You don't need to maintain multiple connections for what you're trying to achieve. Javascript's asynchronous nature allows the connection to stay alive while other things are being processed. You may have thought that javascript's XHR's were blocking because it is single threaded.

The XHR's in javascript are non-blocking because of the event loop model - the javascript engines are constantly in a loop, checking to see whether registered calls have completed and whether its callbacks should be processed. This allows its operations to be non-blocking and thus allowing a single javascript application to process multiple XHR long polling requests.

If you are able to use jQuery for the request, it wraps the XHR quite nicely with this function: http://api.jquery.com/jQuery.ajax/. With this, you can define a timeout of 20 seconds and handle it immediately (to reinitiate the connection with your server).

Aside - You may wish to consider your server stack to optimize long polling. Make sure that your web server does not spawn a thread per request (like Apache 2.2) - otherwise you will quickly run out of system resources! If you can use node.js (which is great for handling many simultaneous requests), look into socket.io library as a server-side and client-side solution (http://socket.io/#home).

OTHER TIPS

While the thread below is quite old, it shows that browsers allow multiple connections via XMLHttpRequest at any one time.

How many concurrent AJAX (XmlHttpRequest) requests are allowed in popular browsers?

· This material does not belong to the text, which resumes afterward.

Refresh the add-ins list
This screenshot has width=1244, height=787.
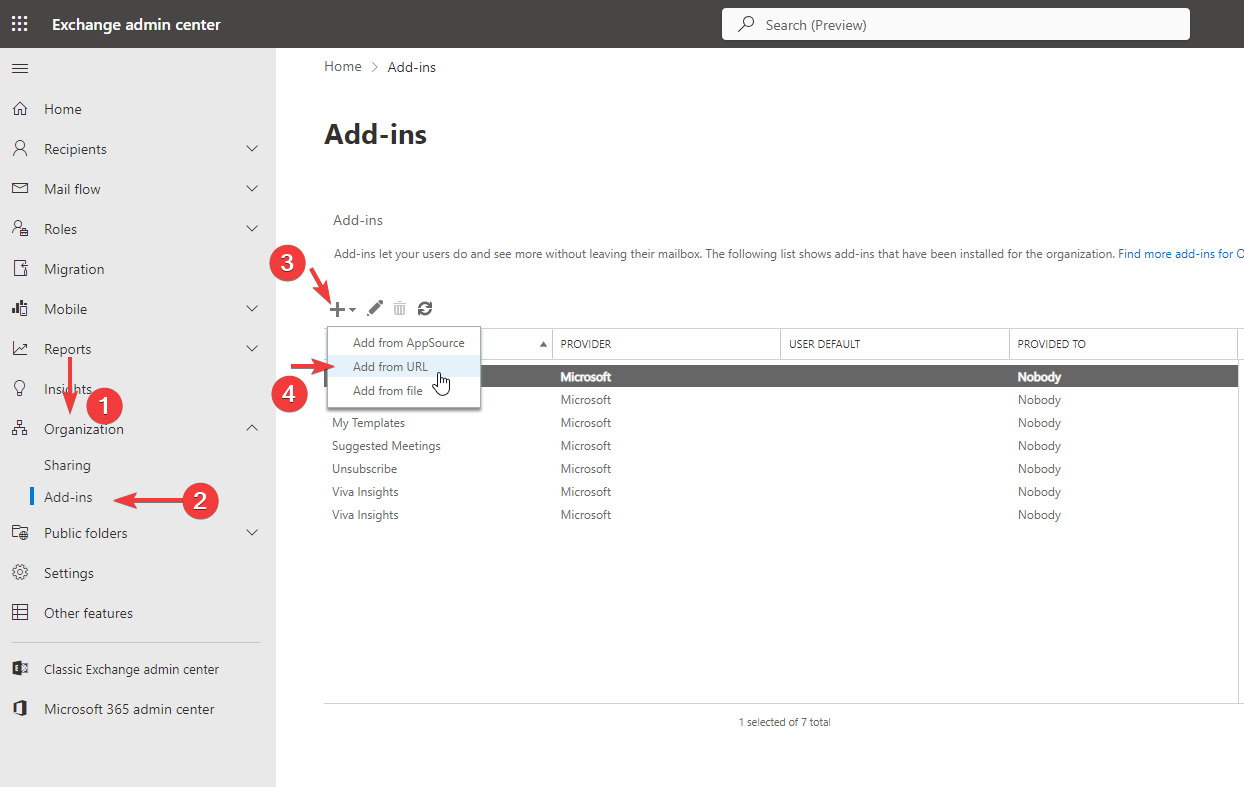coord(425,309)
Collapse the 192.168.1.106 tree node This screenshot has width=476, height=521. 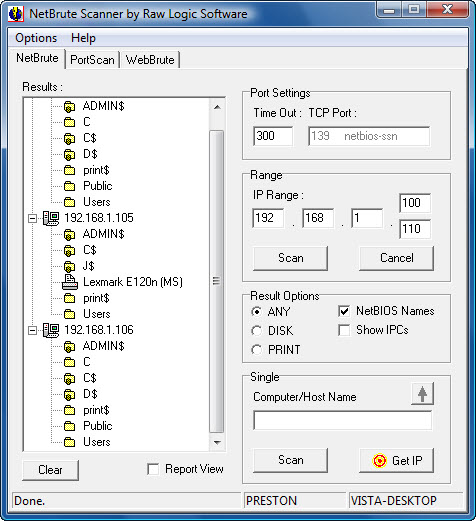tap(32, 331)
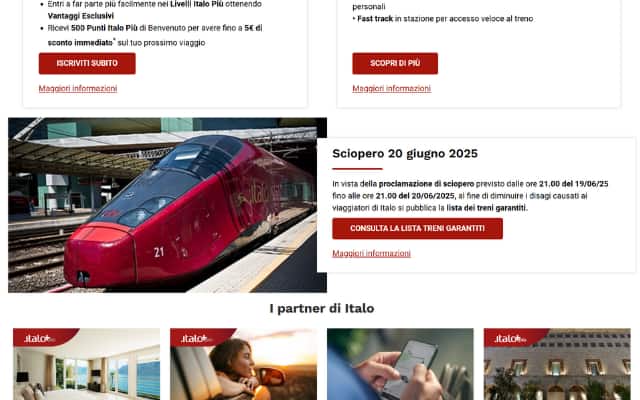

If you have a long polling session either using an XMLHttpRequest or any other means of implementing comet, you can still create another request to the same server as part of a setInterval or setTimeout function until you reach the finite limit imposed by the browser, all that you would need to ensure is that you include the asynchronous flag in the construction of the XHR:

var heartbeatXhr = new XMLHttpRequest();
heartbeatXhr.open('GET', '/polling-url', true); // true for asynchronous

Use setInterval(yourHearbeatFunction, 20000), it doesn't lock Javascript execution thread. So, longpolled request will be processed as soon as it comes.